Task requirements:
A single number is required: how many lines in the data below contain "computer".

Entries provided:
[Start of section]
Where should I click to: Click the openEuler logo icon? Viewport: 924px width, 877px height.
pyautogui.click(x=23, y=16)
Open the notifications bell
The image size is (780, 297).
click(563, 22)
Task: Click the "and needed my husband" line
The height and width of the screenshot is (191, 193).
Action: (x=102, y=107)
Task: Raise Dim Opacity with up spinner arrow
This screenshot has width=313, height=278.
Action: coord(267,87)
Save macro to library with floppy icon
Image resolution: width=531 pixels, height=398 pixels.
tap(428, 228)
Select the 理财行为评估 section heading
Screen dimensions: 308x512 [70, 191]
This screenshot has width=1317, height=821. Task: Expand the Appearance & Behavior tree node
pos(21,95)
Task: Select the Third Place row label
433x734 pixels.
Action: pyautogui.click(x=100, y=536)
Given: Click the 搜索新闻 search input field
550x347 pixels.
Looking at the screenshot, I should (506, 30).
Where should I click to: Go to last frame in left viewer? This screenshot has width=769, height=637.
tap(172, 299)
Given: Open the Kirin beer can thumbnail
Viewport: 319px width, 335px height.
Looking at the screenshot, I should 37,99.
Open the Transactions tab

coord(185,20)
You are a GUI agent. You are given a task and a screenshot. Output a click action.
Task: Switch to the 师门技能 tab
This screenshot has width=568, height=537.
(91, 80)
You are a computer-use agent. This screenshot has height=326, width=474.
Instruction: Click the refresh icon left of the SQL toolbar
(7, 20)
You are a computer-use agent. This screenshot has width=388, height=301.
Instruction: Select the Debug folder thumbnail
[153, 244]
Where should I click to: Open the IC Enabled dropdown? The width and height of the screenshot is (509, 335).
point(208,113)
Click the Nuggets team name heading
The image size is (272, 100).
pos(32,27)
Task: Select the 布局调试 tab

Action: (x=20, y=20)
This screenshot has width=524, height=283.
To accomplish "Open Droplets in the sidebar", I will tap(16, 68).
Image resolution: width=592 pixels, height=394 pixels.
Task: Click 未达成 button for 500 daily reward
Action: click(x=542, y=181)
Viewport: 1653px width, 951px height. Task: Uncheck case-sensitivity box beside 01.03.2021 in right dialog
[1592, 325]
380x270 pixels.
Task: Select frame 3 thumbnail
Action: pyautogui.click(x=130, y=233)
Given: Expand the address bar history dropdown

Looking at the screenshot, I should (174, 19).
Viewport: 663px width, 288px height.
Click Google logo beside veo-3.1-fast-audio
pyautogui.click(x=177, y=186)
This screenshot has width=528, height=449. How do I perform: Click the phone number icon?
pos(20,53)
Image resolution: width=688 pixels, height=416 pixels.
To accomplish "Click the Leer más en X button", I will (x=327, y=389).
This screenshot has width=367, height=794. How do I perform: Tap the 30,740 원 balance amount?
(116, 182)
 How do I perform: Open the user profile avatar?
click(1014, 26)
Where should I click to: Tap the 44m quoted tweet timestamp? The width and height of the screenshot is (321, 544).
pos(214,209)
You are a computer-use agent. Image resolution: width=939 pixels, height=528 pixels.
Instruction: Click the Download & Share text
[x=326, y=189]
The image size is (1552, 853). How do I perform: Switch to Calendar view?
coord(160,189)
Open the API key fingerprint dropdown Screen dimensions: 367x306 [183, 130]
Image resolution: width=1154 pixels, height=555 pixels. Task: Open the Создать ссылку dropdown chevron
[End of section]
Finished exercise:
3